Dla tych, którzy umierają z aureolą świętości, grób nie oznacza końca ich misji, ale początek nowego istnienia, które przemienia się w źródło jeszcze szerszego promieniowania tej misji w chrześcijaństwie.
Liczni święci i święte już za życia, po przewidzeniu czasu i okoliczności swojej śmierci i przekazaniu ostatnich instrukcji, zapewniali, że z nieba będą wylewać na ziemię strumienie darów i kontynuować swą obecność poprzez miłość i łaski, na wzór Jezusa, który obiecał zostać z nami i przy nas aż do końca świata.
W istocie święci i święte uczestniczą na ziemi w aspektach ziemskiego życia Zbawiciela; następnie w niebie ich dusze wchodzą w zażyłość z Chrystusem chwalebnym i Trójcą, a zatem poza istnieniem współuczestniczą też w Jego działaniu. Jednak, tak jak istnieje coś "po Chrystusie", tak samo logika domaga się czegoś "po" każdym świętym.
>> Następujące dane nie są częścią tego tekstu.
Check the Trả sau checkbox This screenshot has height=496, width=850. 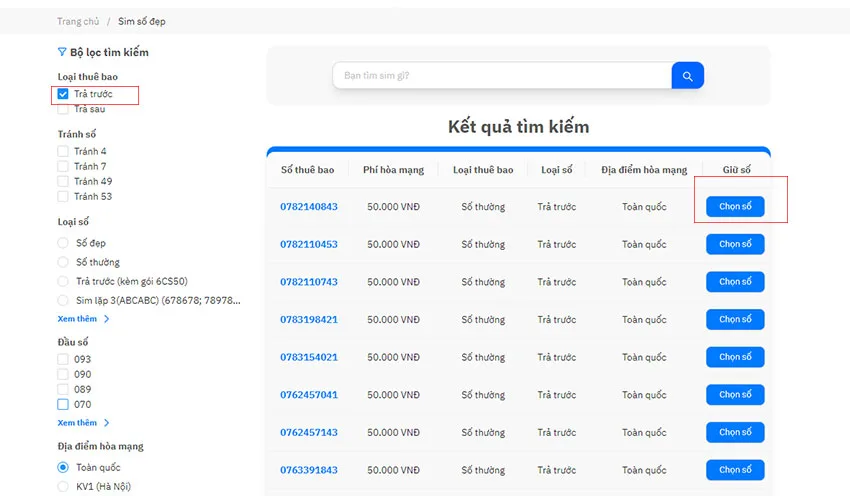click(x=63, y=109)
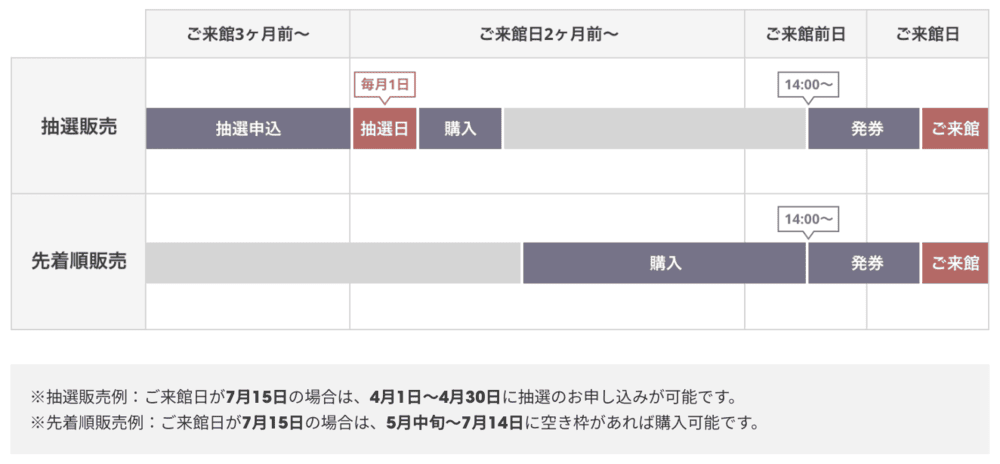Click the 毎月1日 callout label
The image size is (1000, 464).
click(x=385, y=84)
W rzeczywistości są oni uznawani za żyjący obraz Chrystusa.
Na podstawie naszych informacji, również osobistych, możemy stwierdzić, że dla ojca Pio śmierć nie była zaskoczeniem. Wiemy dobrze, że mówił o niej już w młodości, w 1911 r., do ojca duchownego, który w czasie jego przedłużającej się ekstazy uznał go za umarłego i nawet myślał już o tym, jak zorganizować pogrzeb. Ojciec Pio jednak, przyszedłszy do siebie, uspokoił go mówiąc, że czas pogrzebu jest jeszcze bardzo daleki.